In an attempt to improve customer service in stores across France, the Chamber of Commerce has come up with a programme called “Préférence Commerce”. It identifies and promotes kindly businesses by putting a special sign out front.
The programme just signed its one thousandth business for the initiattive, French daily Le Parisien reported.
(Screengrab/CCI Deux Sevres)
Many Anglos come to France with a stereotype in mind about surly service in France, but the French have had a few bad experiences themselves.
"It is true that the sales assistants aren’t necessarily always welcoming," retiree Alain in western France city of Le Havre, whose full name wasn't provided, told Le Parisien.
He continued: "At the bookstore, for example, I have often been poorly welcomed, without a hello or a smile, as if the employees were forced to be there. But we don’t come just to give them our money!"
'We're not great'
Frank of the butcher’s shop “Ambassade de Bretagne”, which has been awarded the label, agrees that there’s room for improvement in French customer service.

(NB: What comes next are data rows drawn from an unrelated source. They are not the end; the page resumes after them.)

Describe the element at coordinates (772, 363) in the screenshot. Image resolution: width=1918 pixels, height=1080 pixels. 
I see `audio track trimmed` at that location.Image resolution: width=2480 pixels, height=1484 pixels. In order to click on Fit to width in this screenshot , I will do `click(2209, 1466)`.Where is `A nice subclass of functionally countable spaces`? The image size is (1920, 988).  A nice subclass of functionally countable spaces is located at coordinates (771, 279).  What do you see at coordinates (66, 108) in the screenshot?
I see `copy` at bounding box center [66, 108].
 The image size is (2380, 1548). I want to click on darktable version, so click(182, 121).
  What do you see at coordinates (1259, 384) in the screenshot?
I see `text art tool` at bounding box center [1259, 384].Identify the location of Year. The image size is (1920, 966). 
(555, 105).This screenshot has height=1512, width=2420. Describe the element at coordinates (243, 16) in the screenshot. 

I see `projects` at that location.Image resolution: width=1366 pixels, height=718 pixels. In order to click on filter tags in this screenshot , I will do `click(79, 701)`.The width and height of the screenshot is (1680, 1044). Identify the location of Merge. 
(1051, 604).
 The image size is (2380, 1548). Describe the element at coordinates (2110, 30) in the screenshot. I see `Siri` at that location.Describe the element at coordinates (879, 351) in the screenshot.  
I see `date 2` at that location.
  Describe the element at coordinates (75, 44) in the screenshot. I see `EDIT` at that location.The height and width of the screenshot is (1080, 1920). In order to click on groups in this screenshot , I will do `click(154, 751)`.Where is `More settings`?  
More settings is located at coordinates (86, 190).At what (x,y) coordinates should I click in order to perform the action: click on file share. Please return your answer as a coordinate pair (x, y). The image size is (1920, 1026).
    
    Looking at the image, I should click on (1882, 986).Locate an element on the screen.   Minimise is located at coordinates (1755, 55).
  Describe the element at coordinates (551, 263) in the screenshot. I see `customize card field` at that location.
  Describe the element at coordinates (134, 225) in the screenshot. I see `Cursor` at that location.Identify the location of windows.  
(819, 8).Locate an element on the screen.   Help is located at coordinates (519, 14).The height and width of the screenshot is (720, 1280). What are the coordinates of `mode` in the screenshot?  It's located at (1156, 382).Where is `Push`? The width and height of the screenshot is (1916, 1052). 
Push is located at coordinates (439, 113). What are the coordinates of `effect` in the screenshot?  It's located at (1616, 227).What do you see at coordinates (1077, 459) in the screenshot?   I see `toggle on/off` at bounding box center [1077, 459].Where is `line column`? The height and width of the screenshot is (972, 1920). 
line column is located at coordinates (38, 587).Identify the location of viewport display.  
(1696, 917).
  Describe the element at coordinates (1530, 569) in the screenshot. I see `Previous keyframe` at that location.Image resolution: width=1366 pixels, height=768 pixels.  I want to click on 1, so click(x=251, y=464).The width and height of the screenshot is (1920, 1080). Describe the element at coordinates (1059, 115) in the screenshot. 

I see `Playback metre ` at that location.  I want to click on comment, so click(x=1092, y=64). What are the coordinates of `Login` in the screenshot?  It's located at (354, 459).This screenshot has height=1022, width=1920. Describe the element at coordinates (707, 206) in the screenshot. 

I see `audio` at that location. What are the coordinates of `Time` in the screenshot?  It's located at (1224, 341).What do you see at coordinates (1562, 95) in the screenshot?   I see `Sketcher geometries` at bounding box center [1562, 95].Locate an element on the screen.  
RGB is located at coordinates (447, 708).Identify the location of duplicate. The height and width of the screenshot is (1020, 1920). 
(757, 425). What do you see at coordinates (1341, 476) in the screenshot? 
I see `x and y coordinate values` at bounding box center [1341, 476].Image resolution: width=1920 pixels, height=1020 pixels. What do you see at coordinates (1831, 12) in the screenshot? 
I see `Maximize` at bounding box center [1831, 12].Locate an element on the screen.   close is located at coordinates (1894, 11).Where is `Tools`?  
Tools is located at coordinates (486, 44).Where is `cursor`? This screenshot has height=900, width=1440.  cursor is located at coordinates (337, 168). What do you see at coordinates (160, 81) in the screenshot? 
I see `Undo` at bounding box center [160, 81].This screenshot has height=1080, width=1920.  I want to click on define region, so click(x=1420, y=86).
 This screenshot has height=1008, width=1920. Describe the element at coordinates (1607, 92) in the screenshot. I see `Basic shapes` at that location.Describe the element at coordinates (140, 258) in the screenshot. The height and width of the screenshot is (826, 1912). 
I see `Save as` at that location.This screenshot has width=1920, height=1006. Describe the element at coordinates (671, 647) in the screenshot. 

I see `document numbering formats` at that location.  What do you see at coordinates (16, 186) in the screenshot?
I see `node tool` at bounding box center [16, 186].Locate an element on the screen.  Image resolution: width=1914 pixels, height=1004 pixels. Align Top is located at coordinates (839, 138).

“We’re not at the top in terms of welcoming customers,” he said. “Like everyone else, the sales assistant could have slept badly but you can’t forget the customers, it doesn’t concern them.”
The effort to make the customer’s experience as pleasant as possible could pay off for small businesses. Alain said he preferred independent shops to big supermarkets because of the human relations and the quality.
And a recent study by the AFRC (The French Association of Customer Relationship) showed that 96 percent of those polled find human contact important.
Nathalie, who works in the fruit and vegetable shop Verger de Provence, said that sales assistants are often the only presence in the day of the elderly. And they appreciate a friendly welcome with a smile, but also honest service.
“Especially since the crisis has made the customers much more demanding: they want things to be good, nice, and cheap,” she told Le Parisien.
To keep the programme's approved business on their best behaviour, mystery shoppers will visit from time to time.
But creating a friendly atmosphere and being polite goes both ways, and isn’t just the responsibility of the shop assistants.
Nadia, a Parisian woman, said she experienced a warmer welcome in Le Havre than in Paris but that she also “frequently gets impatient in a shop and forgets to say hello.”
This program isn’t the first to attempt to change France’s less than stellar reputation for customer service.
In early 2013, Paris’ public transport authorities targeted the behaviour of the capital’s citizens, launching a tongue-in-cheek poster campaign. It featured politeness reminder with images like a hen squawking into a mobile phone in a crowded bus or a buffalo barging into a commuter train.
In June this year the government also revealed a plan to boost tourism by being more friendly and welcoming to visitors.
Foreign minister Laurent Fabius’ tourism action plan would focus on five different areas – gastronomy and wine, sport and mountains, ecotourism, luxury and artisan work, and urban tourism.
Renovating the Gare du Nord and improving transportation to and from Charles de Gaulle were also part of the plan.